**Material supplied**:
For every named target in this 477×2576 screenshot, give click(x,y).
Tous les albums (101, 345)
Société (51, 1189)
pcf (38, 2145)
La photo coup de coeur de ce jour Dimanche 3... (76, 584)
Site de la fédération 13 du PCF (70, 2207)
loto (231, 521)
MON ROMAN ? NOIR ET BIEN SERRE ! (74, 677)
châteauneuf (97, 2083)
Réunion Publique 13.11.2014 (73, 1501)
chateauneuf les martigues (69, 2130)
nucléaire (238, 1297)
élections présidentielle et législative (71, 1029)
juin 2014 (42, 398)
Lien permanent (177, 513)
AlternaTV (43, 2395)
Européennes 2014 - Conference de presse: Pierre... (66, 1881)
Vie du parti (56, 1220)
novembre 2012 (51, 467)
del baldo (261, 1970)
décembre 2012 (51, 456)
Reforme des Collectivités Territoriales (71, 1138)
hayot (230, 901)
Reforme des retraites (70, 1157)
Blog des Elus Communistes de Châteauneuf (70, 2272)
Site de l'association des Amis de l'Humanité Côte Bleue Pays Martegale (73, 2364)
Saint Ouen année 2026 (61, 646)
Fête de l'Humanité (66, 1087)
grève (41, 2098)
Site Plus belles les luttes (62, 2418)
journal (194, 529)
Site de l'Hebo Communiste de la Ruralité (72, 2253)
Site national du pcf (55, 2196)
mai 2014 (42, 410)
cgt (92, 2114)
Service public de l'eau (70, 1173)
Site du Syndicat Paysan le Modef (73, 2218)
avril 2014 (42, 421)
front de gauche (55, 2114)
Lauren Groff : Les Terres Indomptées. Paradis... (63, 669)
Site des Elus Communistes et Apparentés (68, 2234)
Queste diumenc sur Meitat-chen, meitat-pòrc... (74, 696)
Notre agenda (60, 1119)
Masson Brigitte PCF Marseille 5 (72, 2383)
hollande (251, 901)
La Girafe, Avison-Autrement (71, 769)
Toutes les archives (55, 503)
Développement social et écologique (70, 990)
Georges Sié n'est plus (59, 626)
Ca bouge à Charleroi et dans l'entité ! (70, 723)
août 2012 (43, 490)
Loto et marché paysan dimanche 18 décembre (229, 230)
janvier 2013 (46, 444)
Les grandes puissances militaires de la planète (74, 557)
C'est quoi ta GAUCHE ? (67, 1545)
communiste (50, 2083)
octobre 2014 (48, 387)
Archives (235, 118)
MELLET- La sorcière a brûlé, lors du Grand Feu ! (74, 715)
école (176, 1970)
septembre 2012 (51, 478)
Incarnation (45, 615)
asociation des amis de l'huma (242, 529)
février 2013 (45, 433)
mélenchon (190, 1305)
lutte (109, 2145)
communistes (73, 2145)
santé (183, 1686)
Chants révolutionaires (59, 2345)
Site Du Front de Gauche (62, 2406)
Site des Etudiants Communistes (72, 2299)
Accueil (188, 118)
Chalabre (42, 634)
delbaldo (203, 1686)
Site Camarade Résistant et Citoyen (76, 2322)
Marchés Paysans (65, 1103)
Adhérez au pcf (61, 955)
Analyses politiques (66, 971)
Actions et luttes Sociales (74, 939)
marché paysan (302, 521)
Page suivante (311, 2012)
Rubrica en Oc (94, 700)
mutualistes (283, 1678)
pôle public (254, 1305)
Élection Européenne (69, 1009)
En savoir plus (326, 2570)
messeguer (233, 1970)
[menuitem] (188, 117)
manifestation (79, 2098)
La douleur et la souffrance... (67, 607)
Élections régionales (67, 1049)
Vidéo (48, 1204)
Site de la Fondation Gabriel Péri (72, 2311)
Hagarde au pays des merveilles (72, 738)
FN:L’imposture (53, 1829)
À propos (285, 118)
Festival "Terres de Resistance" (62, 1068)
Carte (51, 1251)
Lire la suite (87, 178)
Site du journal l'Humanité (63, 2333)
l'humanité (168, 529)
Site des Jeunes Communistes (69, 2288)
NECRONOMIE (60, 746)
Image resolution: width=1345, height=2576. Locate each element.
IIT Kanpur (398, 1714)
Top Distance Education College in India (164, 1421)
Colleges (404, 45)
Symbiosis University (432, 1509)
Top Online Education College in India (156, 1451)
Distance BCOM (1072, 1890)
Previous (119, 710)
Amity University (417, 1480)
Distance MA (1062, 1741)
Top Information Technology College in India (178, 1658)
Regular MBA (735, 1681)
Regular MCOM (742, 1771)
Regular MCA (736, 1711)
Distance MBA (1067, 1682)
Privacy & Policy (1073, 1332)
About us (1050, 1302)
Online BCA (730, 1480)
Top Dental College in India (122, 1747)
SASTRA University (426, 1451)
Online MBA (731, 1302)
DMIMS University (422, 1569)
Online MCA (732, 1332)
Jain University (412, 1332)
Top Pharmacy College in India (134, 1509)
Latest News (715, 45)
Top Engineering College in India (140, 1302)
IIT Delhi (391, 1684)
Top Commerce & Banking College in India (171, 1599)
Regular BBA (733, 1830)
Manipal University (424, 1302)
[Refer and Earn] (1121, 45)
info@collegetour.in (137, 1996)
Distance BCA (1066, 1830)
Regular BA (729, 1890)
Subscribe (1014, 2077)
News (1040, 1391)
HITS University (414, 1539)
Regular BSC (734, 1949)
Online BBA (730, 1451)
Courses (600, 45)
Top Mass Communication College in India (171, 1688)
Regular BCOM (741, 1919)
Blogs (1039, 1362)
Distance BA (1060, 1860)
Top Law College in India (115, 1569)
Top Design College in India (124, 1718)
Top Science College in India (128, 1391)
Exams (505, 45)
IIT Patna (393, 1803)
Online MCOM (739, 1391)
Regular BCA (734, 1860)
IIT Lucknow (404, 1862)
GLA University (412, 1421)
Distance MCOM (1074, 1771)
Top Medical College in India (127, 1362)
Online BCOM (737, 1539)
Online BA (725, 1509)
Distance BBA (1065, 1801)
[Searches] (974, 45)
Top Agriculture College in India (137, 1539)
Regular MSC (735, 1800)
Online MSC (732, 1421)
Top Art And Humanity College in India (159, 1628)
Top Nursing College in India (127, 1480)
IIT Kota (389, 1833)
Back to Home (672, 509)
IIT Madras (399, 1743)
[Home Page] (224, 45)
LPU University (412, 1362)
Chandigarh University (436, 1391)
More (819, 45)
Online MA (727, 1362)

**Directions for this task**: Please copy out every line from the one holding "[Refer and Earn] (1121, 45)" through the last line above, both ends included, reproducing each one without any change.

**Response to the exercise**:
[Refer and Earn] (1121, 45)
info@collegetour.in (137, 1996)
Distance BCA (1066, 1830)
Regular BA (729, 1890)
Subscribe (1014, 2077)
News (1040, 1391)
HITS University (414, 1539)
Regular BSC (734, 1949)
Online BBA (730, 1451)
Courses (600, 45)
Top Mass Communication College in India (171, 1688)
Regular BCOM (741, 1919)
Blogs (1039, 1362)
Distance BA (1060, 1860)
Top Law College in India (115, 1569)
Top Design College in India (124, 1718)
Top Science College in India (128, 1391)
Exams (505, 45)
IIT Patna (393, 1803)
Online MCOM (739, 1391)
Regular BCA (734, 1860)
IIT Lucknow (404, 1862)
GLA University (412, 1421)
Distance MCOM (1074, 1771)
Top Medical College in India (127, 1362)
Online BCOM (737, 1539)
Online BA (725, 1509)
Distance BBA (1065, 1801)
[Searches] (974, 45)
Top Agriculture College in India (137, 1539)
Regular MSC (735, 1800)
Online MSC (732, 1421)
Top Art And Humanity College in India (159, 1628)
Top Nursing College in India (127, 1480)
IIT Kota (389, 1833)
Back to Home (672, 509)
IIT Madras (399, 1743)
[Home Page] (224, 45)
LPU University (412, 1362)
Chandigarh University (436, 1391)
More (819, 45)
Online MA (727, 1362)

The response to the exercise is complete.